Hesap kitap tutmamak, olayların ve sözlerin ardında art niyet aramamak, insanlara birer zanlı gözüyle bakmamak halidir masumiyet. Masumiyet ezbersizliktir, önyargısızlıktır. “Kişi kendinden bilir işi” misali suçlular herkesi suçlu bulur, masumlar herkesi masum; kötüler herkesi kötü bilir, iyiler herkesi iyi… Engin gönüllü bir insan için yaratılmış cümle mahlûk onun dostudur, kendisine düşman bulamaz. Kapısının önüne gelen bir kediyle konuşmak, sokaktaki yeni dillenen bir çocukla sohbet etmek onun için tarif edilmez bir zevktir ağyar ona yarı deli gözüyle baksa da. Hâsid bir insana göre kâinattaki canlı cansız her varlık onun düşmanıdır. Tarlasında gördüğü kaplumbağayı ters çevirmesi, kapısının önünde oynayan çocukları azarlaması, komşularıyla bir türlü geçinememesi hep bundandır.
Ötelerde suçlular cezalarını bulacaklar kuşkusuz. Fakat bu dünyada acı ve sıkıntı çekmek suçlu olmakla doğru orantılı değil. Büyüklerin çıkardığı bir savaşta çocukların ve bebeklerin ölmeleri, insanların ihmalinden veya kastından çıkan bir orman yangınında kurdun kuşun yanması bu hale verilebilecek en hazin örneklerdir. Bundan da şu anlaşılıyor: Masumiyet maddî âlemde eziyetten ve fenalıktan kurtarmıyor hiçbir varlığı. Fakat Âlem-i Beka’da oldukça etkili bir güç oluyor hepimiz için.
İnsanlık tarihi kanla yazılmış izlenimi uyanıyor benim zihnimde. Savaşlar her zaman vardı dünyada. Kazanan taraf hiçbir zaman olmadı savaşlarda. Mezalim, kargaşa, haksızlık, kin ve dengesiz güç gösterimiyle dolu geçmişimiz. Günümüzde süren bu tablo büyük bir olasılıkla gelecekte de kendisini gösterecek. Dünyanın dilsiz, sağır ve kör kiracıları olarak bizler ne yapıyoruz zalimleri ve mazlumları seyretmekten başka? Çoğumuz gözyaşı bile dökmüyoruz zulmün başrolü oynadığı bu piyesi seyrederken. Öyleyse bizler de en az zalimler kadar kötüyüz, mazlumlar kadar zavallıyız. Fakat ölümün ne olduğunu dahi bilmeden ölen bebekler kadar masum değiliz.
Masumiyet gözlerimizin şenliği olan, etrafa gülücükler saçan bir renktir.
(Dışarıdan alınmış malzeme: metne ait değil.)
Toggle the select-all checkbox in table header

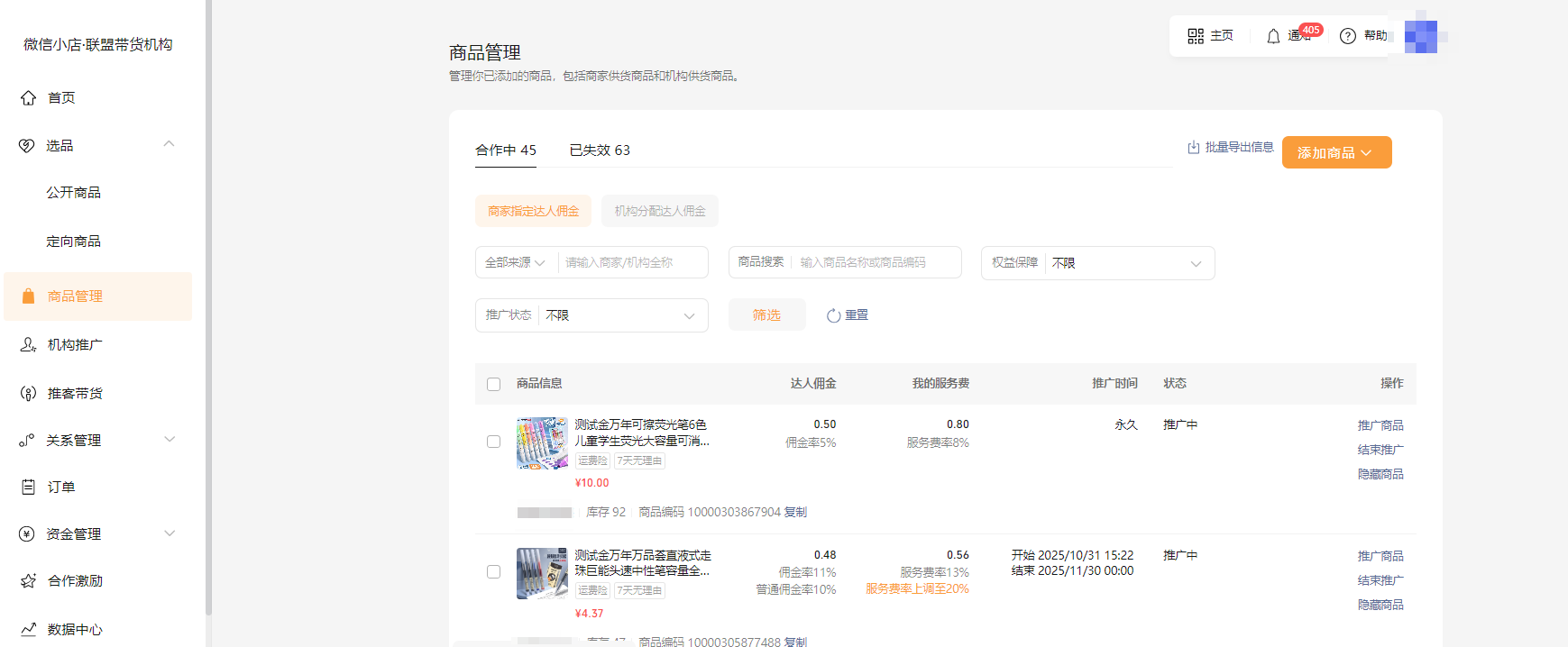[x=493, y=385]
Savaş onun yanına içimizi karartan dumanlı havasıyla nasıl yakışmıyorsa siyaset de yalanlarla kirletilmiş rengiyle çok uzaklardadır ondan. Çünkü merhameti ve vicdanı olmayan siyasetin işlediği cürümlerden en korkuncu masumlara tuzak kurmaktır. Yüzü bile kızarmadan türlü yalanlar söyleyebilen, menfaat ve mevkii peşindeki bir ruh temiz hislerden nasibini alamamış demektir. Bu türden insanlar için “Halka hizmet Hakk’a hizmettir” fikri hiç doğmamış bir çocuk gibidir. Bu çocuğu başkalarının hayallerinde yaşatmaksa onların aslî görevidir. Siyasetin batı dillerinden alınma karşılığı olan politika çok yüzlülük anlamına gelmekte. Bin tane yüzü olan insanın bir tane kalbi kalmaz. Masumiyet de kalpte eylendiğine göre varın siyasetçilerin halini siz düşünün!
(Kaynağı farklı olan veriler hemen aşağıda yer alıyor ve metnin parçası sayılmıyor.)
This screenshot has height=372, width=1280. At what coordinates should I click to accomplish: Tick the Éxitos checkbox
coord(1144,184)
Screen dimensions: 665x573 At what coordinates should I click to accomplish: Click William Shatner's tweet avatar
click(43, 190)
Masumiyetin kardeşidir safiyet. Bu hakikatten haberdâr olmayan gafil insanlar ya da bu hakikati kabul edemeyen art niyetli bazı faniler alayla ve küçümsemeyle karışık bir bakış açısıyla ifade ederler safiyet konusundaki hislerini. Çevrelerinde gördükleri, kendilerine benzemeyen, bu nedenle bir uzaylı, bir ucube gibi muamele ettikleri kişilere “Ne kadar safsın, bu kadar saf olma” derler. Bir yandan da bu kişilere kurdun kuzuya baktığı gibi bakarlar, sürekli ezilmeye ve sömürülmeye aday görürler onları. Halbuki tertemiz ve yaratıldığı üzere katışıksız kalabilse kalplerimiz. İrfana ve aşka açık olsalar bu halleriyle keşke… Bizden daha iyi bilen kalplerimizi, her düştüğümüzde tutup elimizden kaldıran bizi, bir Dostumuz var ya ebedde gizli… Etten ve kemikten ibaretmiş izlenimi veren viraneliklerimiz O’nun ziyaretine layık bir köşke döner belki o zaman.
YORUMLAR
Katiliyorum dediklerinize.
Masumiyetini yitirmis insanlarin gözleri güzelliklere kapalidir.
Kibir kiyas ve güzele güzel diyememek masumiyetini yitirmis insanlara hastir..
Ama siyaset konusunda katilamiyorum.
Siyasette duyguya yer yoktur.Dogruluk adina eksiklik vardir belki.
Ve devletler ahlaksizliktan cöker ahlaksizlikta cok yönlüdür.Isini geregi gibi yapmamak da en büyük ahlaksizliklardan biridir.
Zaten bizim ülkemizde insanlar halen bunu asamadi inanc ile siyaseti dahi halen ayirdedemediginden görebiliriz bunu.
Bu uzun ve genis bir konu aslinda.
Yüreginize saglik
Sevgilerimle
hicbitmez tarafından 12/4/2010 1:40:17 PM zamanında düzenlenmiştir.
hatice eğilmez kaya
ben de diyorum ki "siyaset masum değildir"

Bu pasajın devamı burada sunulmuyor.